The defenders saw the Mark 23s clearly when the attack missiles' final stages came suddenly and abruptly to life, but by then it was already too late. There was no time for any long-range counter-missile launch, and even the short-range CMs had rushed targeting solutions. Worse, the EW platforms supporting the attack came on-line at the worst possible moment for the defenders. The counter-missiles' rudimentary sensors were totally outclassed, and there was no time for missile-defense officers to analyze the Manticoran EW patterns. Point defense clusters blazed desperately in a last-ditch effort to stop the MDMs hurtling in on the superdreadnoughts, but there were too many of them, they were closing too quickly, and the ballistic approach had robbed the defenders of too much tracking time. Many of the Mark 23s were destroyed short of target, but not enough.

The imagery on Adenauer's plot froze abruptly as the attack missiles and their Apollos slammed into their targets, were picked off by the defenses, or self-destructed at the end of their programmed runs. For an instant or two, the plot simply stayed that way. But then it came abruptly back to life once more. Just as a single pod had preceded the attack wave, another single pod followed in its wake. Its missiles had jettisoned their shrouds at the same moment the attack missiles executed their final runs, and Michelle watched in something very like disbelief, even now, as the results of the initial strike reached Artemis in less than five seconds.

One of the superdreadnoughts was obviously gone. Her wedge was down, she was streaming atmosphere and shedding debris, and the transponders of her crew's escape pods burned clear and sharp on the plot. One of her sisters was clearly in serious trouble, as well. From her impeller signature, she'd taken massive damage to her forward ring, and her emission signature showed heavy damage to the active sensors necessary for effective close-ranged missile-defense. The third superdreadnought appeared to have gotten off more lightly, but even she showed evidence of significant damage, and a second, equally massive attack wave was already tearing down on her.

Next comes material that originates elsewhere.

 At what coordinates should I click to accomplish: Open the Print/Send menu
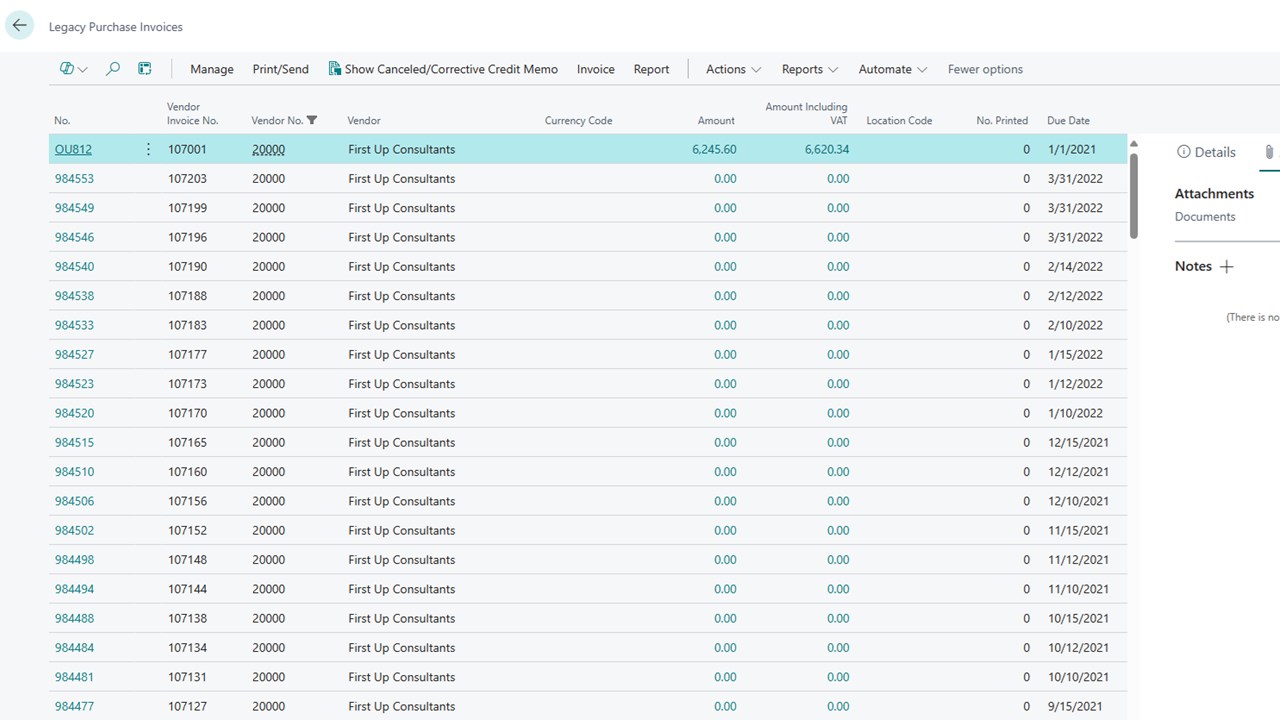click(x=281, y=69)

My God, Michelle thought quietly. My God, it really works. It not only works, but I'll bet we've still only begun to scratch the surface of what this means. Hemphill told me it would be a force multiplier, and, Jesus, was she right!

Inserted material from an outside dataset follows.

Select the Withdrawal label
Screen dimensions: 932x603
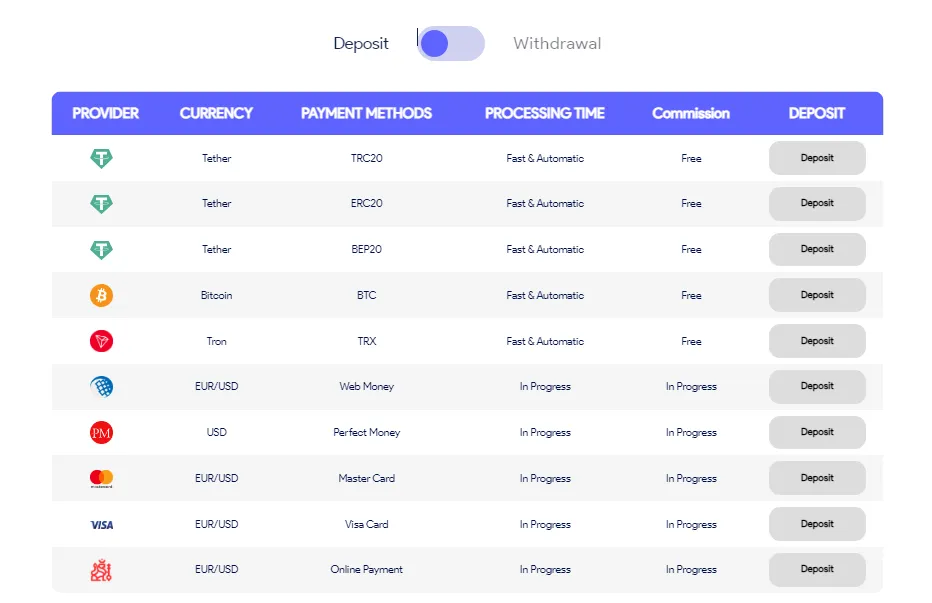click(x=557, y=44)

She watched the second salvo bearing down on its victims, and even though it was only a simulation, she shivered at the thought of what it would be like to know that wave of destruction was coming.

Lord, if Haven knew about this, they'd be begging for a peace treaty! she thought shakenly.

She remembered something White Haven had said after Operation Buttercup, the offensive which had driven Oscar Saint-Just's People's Republic to its knees. "It made me feel . . . dirty. Like I was drowning baby chicks," he'd said, and for the first time, she fully understood what he'd meant.